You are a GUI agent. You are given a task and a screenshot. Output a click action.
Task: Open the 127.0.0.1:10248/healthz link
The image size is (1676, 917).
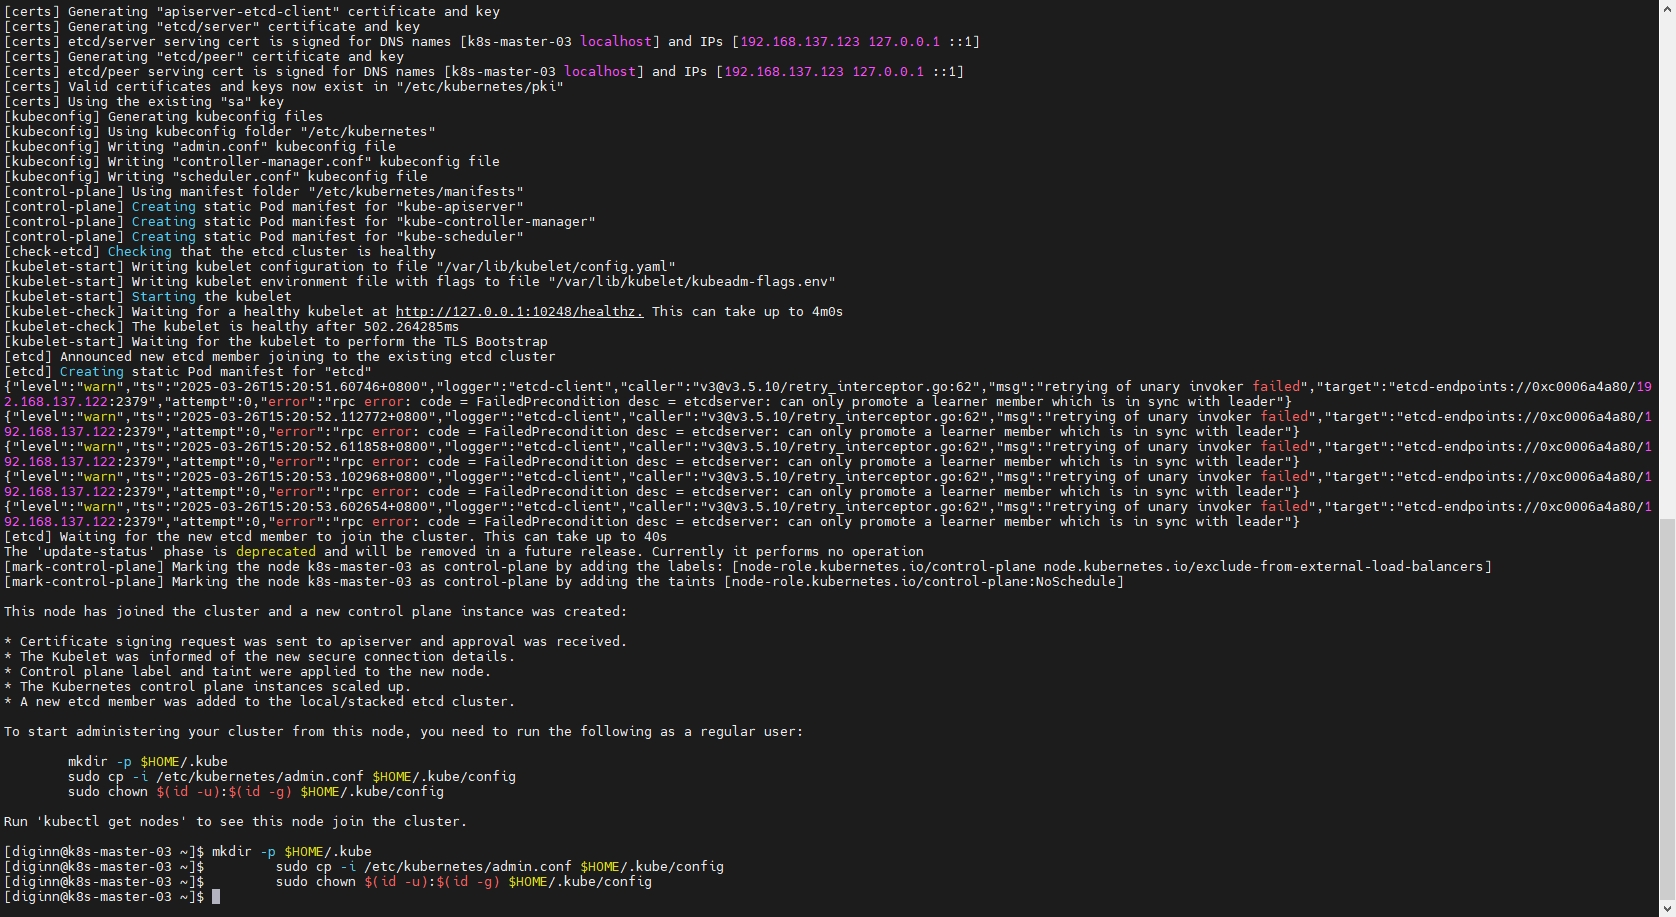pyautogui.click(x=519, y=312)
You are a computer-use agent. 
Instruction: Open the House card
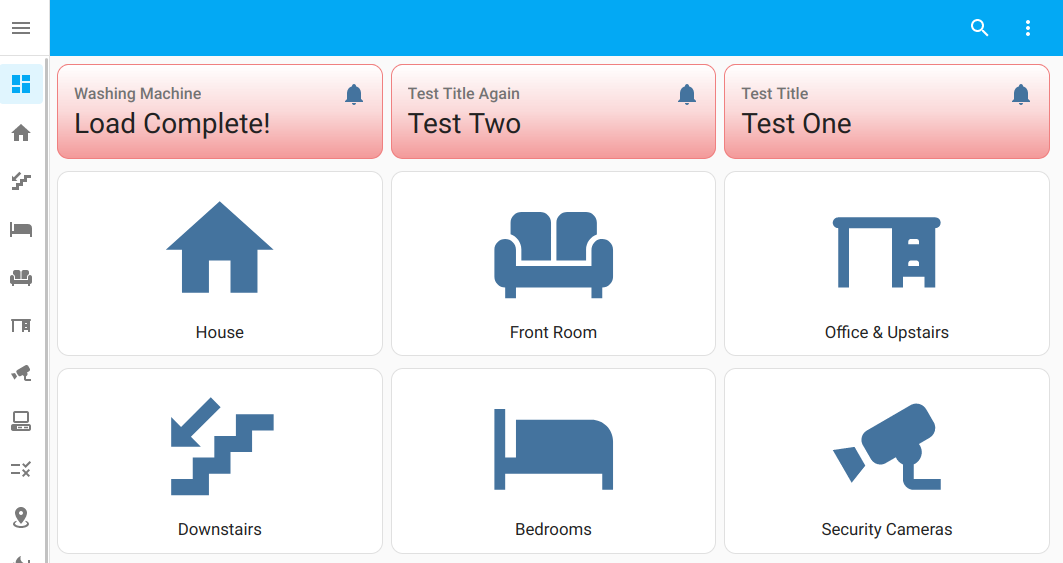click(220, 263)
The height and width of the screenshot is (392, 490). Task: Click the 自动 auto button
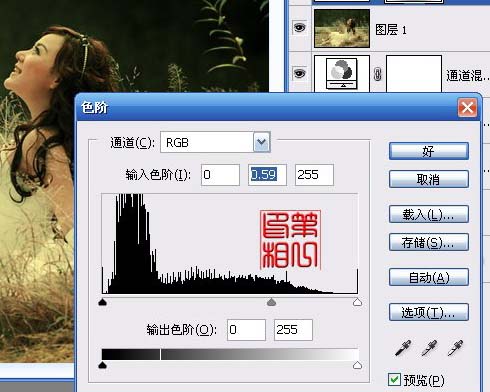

==*==

### Exercise brief
Print all the entries again exactly as written, but without the pictures.

### Result for this task
You are a GUI agent. You are given a task and a screenshot. Output a click action.
Task: Open the 127.0.0.1:10248/healthz link
The image size is (1676, 917).
pyautogui.click(x=519, y=312)
You are a computer-use agent. 
Instruction: Open the House card
click(220, 263)
The height and width of the screenshot is (392, 490). Task: Click the 自动 auto button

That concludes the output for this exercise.